[Start of Attachment]
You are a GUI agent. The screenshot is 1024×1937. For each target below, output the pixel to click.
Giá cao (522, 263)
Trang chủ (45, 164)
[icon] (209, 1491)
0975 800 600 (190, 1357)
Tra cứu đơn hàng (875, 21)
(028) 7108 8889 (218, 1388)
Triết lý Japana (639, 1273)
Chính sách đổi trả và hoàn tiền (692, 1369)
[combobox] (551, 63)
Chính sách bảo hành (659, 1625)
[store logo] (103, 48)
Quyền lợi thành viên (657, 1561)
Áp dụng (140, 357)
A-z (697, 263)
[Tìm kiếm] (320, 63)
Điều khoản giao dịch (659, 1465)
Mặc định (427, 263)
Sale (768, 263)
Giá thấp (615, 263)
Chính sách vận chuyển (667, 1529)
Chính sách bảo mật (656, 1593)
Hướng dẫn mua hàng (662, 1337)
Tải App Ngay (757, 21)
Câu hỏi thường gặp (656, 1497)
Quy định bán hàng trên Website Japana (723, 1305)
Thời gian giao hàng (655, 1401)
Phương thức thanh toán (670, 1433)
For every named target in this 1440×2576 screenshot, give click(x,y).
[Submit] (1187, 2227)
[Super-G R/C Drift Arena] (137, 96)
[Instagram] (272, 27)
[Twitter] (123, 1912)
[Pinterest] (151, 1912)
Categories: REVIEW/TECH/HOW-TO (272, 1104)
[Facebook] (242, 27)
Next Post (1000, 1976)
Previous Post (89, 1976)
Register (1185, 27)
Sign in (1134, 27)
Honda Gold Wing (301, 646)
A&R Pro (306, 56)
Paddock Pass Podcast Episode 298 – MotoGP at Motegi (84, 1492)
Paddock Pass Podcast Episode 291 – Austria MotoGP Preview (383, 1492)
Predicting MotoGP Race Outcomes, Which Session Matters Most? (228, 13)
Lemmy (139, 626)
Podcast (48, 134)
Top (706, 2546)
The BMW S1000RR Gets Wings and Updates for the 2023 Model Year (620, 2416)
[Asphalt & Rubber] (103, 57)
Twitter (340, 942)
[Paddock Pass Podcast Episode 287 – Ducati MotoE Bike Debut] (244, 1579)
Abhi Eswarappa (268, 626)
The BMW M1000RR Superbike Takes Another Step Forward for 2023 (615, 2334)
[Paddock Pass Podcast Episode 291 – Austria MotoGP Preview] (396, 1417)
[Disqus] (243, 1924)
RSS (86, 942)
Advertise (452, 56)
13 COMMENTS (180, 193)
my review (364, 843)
[End of Attachment]
# [WHAT IS NEEDED]
Using the material above, return each line in which the word "MotoGP" occurs.

# [RESPONSE TO THIS EXERCISE]
Paddock Pass Podcast Episode 298 – MotoGP at Motegi (84, 1492)
Paddock Pass Podcast Episode 291 – Austria MotoGP Preview (383, 1492)
Predicting MotoGP Race Outcomes, Which Session Matters Most? (228, 13)
[Paddock Pass Podcast Episode 291 – Austria MotoGP Preview] (396, 1417)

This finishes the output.